Toutefois, les rémunérations servies aux dirigeants sont susceptibles de donner prise à la taxe en tout état de cause (selon le rapport d’assujettissement général applicable à l’entreprise), s’il n’est pas possible de démontrer que les fonctions des intéressés excluent toute supervision de l’activité financière.
Sociétés assujetties à la taxe sur les salaires
D’après l’article 231 du CGI, la taxe sur les salaires (TS) est mise à la charge des personnes ou organismes payant des rémunérations (à l’exception de certaines collectivités limitativement énumérées), « lorsqu’ils ne sont pas assujettis à la taxe sur la valeur ajoutée ou ne l’ont pas été sur 90 % au moins de leur chiffre d’affaires au titre de l’année civile précédant celle du paiement desdites rémunérations. »
Ainsi, l’assujettissement d’une société à la taxe sur les salaires est directement lié à son « non-assujettissement » à la TVA : les rémunérations versées sont imposables à la taxe sur les salaires suivant le rapport entre le chiffre d’affaires qui n’a pas été passible de la TVA et le chiffre d’affaires total de la société.
En cas d’option pour le « groupe TVA » (voir 1250), les opérations internes au groupe devront être prises en compte en fonction du régime de TVA qui leur aurait été applicable en l’absence d’appartenance à un tel groupe, pour le calcul du rapport d’assujettissement à la taxe sur les salaires.
Cela étant, depuis de nombreuses années le rapport d’assujettissement à la taxe sur les salaires n’est plus égal au « contre-prorata » de TVA, puisque l’article 231 précité prend soin de préciser que le chiffre d’affaires à retenir au dénominateur de ce rapport doit s’entendre du « total des recettes et autres produits, y compris ceux correspondant à des opérations qui n’entrent pas dans le champ d’application de la taxe sur la valeur ajoutée ». Cette précision a, en effet, été introduite dans la loi en 1993 pour contrecarrer les effets en matière de taxe sur les salaires de la jurisprudence qui a, rappelons-le, exclu les dividendes du champ d’application de la TVA (CJCE, 22 juin 1993, Satam, C-333/91). Les dividendes doivent donc bien figurer au numérateur du rapport d’assujettissement à la taxe sur les salaires (CE 14 février 2018, n° 410302, Sté Nord Provence Finance).

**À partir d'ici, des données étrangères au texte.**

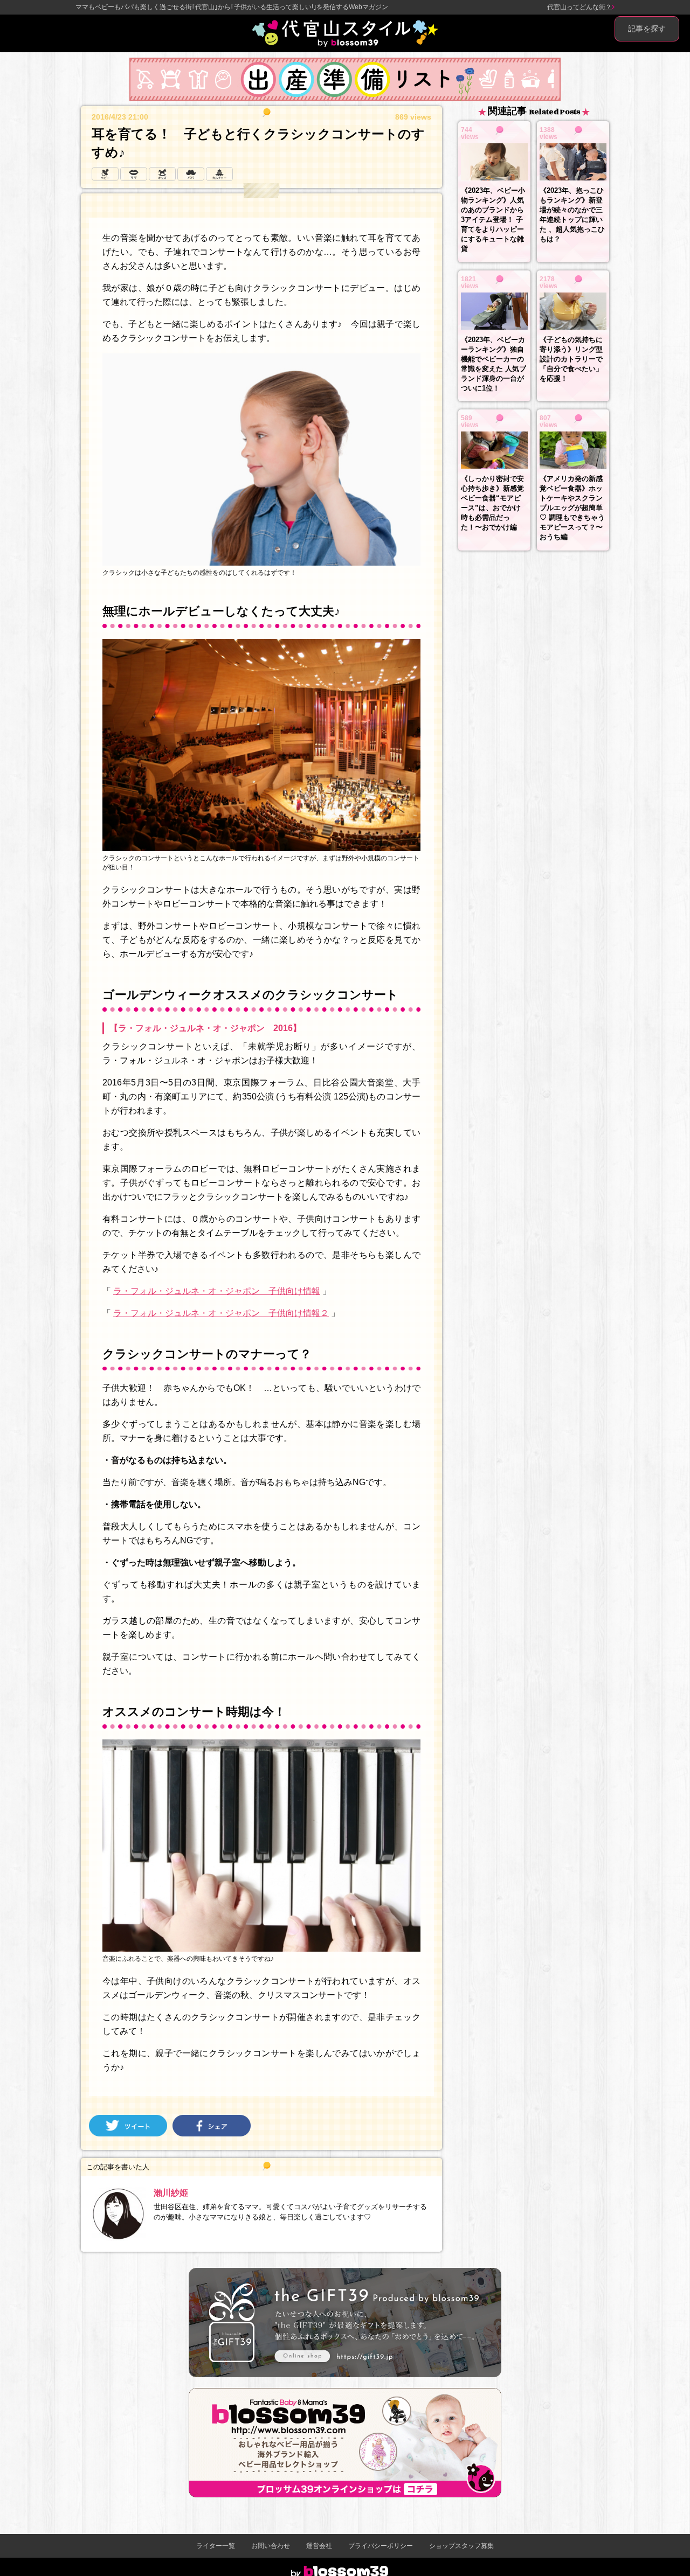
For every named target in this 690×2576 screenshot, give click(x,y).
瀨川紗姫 (171, 2192)
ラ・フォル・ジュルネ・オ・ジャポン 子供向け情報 (216, 1291)
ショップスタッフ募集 (461, 2546)
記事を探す (647, 28)
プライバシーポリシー (380, 2546)
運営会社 (319, 2546)
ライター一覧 (215, 2546)
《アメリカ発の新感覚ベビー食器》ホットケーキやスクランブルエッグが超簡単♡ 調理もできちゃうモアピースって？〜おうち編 (572, 508)
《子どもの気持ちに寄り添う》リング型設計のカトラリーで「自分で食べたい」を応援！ (571, 359)
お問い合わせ (270, 2546)
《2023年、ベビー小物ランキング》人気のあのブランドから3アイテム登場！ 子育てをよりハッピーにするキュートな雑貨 (493, 219)
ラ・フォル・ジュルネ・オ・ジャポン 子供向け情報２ (221, 1313)
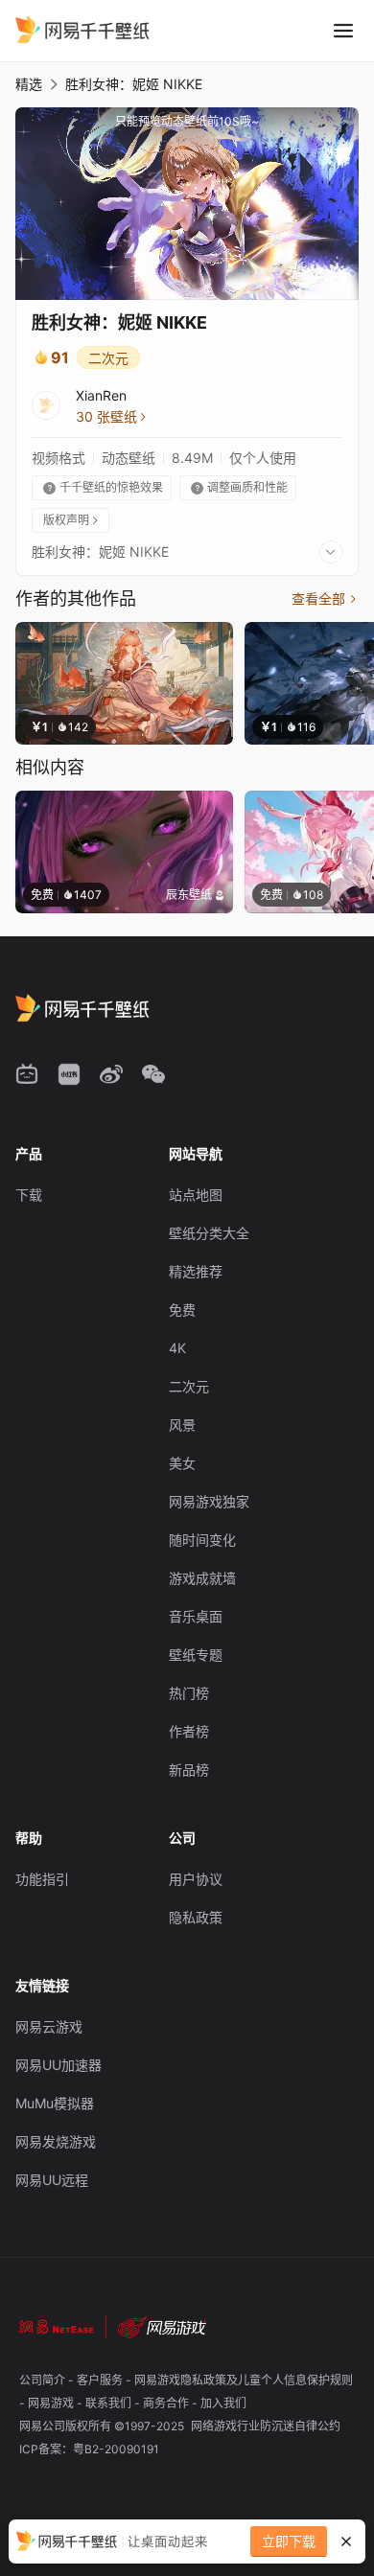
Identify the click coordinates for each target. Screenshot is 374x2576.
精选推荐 (195, 1271)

Dès lors, non seulement une holding « pure », qui ne facture pas de prestations de services, doit être soumise à la taxe sur les salaires (sur l’intégralité des rémunérations versées, dans ce cas, puisque son « rapport d’assujettissement » à la TS sera de 100 %) mais même une holding « mixte », qui facture des prestations de services soumises à la TVA, peut devoir acquitter de la taxe sur les salaires si elle perçoit un montant significatif de dividendes, alors même qu’elle déduit peut-être l’intégralité de la TVA qui lui est facturée.
Précision complémentaire : l’administration fiscale admet de ne pas prendre en considération certaines recettes en tant que recettes « non taxables » susceptibles de détériorer le rapport d’assujettissement à la taxe sur les salaires, bien qu’elles ne soient pas soumises à la TVA :
- indemnités reçues en réparation de dommages consécutifs à des sinistres ou à des calamités naturelles, notamment les indemnités versées par les compagnies d’assurances ou les pouvoirs publics (BOFiP-TPS-TS-20-30-§ 90-30/03/2022) ;
- débours (BOFiP-TPS-TS-20-30-§ 110-30/03/2022) ;
- subventions à caractère exceptionnel et subventions d’équipement (BOFiP-TPS-TS-20-30-§ 160-30/03/2022) ;
- livraisons à soi-même (la non-inclusion des livraisons à soi-même a d’ailleurs été validée par la jurisprudence : CE 9 novembre 2015, n° 384536 ; BOFiP-TPS-TS-20-30-§ 110-30/03/2022).
Il en va de même, en l’état actuel de la doctrine administrative, des recettes correspondant à la « cession de biens d’investissement corporels ou incorporels, que ces cessions soient imposées ou exonérés de la TVA » (BOFiP-TPS-TS-20-30-§ 100-30/03/2022), lesquelles ne doivent être ajoutées ni au numérateur ni au dénominateur du rapport d’assujettissement. C’est ainsi que par exemple, le fait pour une holding de réaliser une importante plus-value sur titres ne modifie pas à notre sens sa situation au regard de la taxe sur les salaires.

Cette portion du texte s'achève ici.